PAPER C
Purpose : for information
Committee: PARTNERSHIP BOARD FOR HEALTH AND WELL-BEING
Date: 13 SEPTEMBER 2001
Title: STRATEGIC HEALTH AUTHORITIES
REPORT OF THE CHIEF EXECUTIVE OF THE ISLE OF WIGHT, PORTSMOUTH AND SOUTH-EAST HAMPSHIRE HEALTH AUTHORITY
This paper provides an update on the national reorganisation of NHS organisations.
BACKGROUND
“Shifting the Balance of Power within the NHS: Securing Delivery” was published by the Department of Heath at the end of July, setting out a programme to reconfigure NHS organisations to ensure they could deliver the modernisation programme set out in the NHS Plan.
The document gives the reasons for change, the proposed timetable for reorganisation and the new roles and responsibilities proposed for Regional Offices, Strategic Health Authorities, Primary Care Trusts (PCTs) and NHS Trusts.
The key messages are that:
· PCTs will become the lead NHS organisation in assessing need, planning and securing all health services and improving health. They will forge new partnerships with local communities and lead the NHS contribution for joint work with local government and other partners. PCTs will be accountable to the Secretary of State through the Strategic Health Authority.

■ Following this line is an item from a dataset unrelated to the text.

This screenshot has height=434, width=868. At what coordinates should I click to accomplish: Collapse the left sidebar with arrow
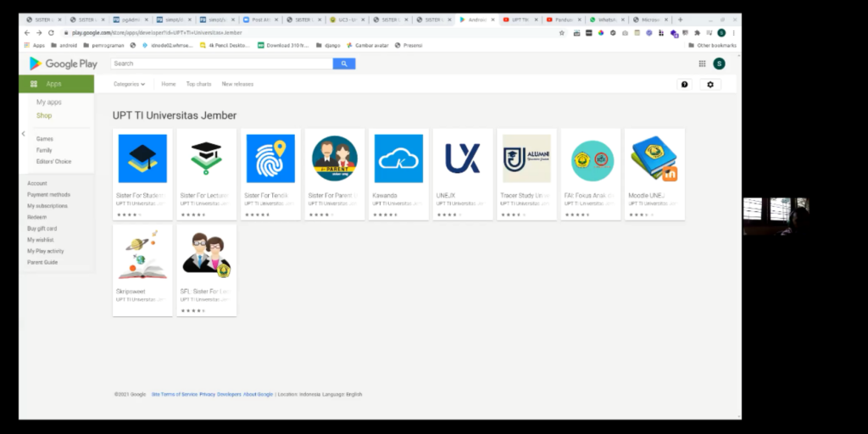23,133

· About 30 Strategic Health Authorities will replace almost 100 health authorities. They will step back from service planning and commissioning to lead the strategic development of the local health service and performance manage PCTs and NHS Trusts on the basis of local accountability agreements. Strategic Health Authorities will be accountable to the Secretary of State.
· NHS Trusts will continue to provide services, working within delivery agreements with PCTs. Trusts will be expected to devolve greater responsibility to clinical teams and foster and encourage the growth of clinical networks across NHS organisations. High performing Trusts will earn greater freedom and autonomy in recognition of their achievements. NHS Trusts will be accountable to the Secretary of State through the Strategic Health Authority.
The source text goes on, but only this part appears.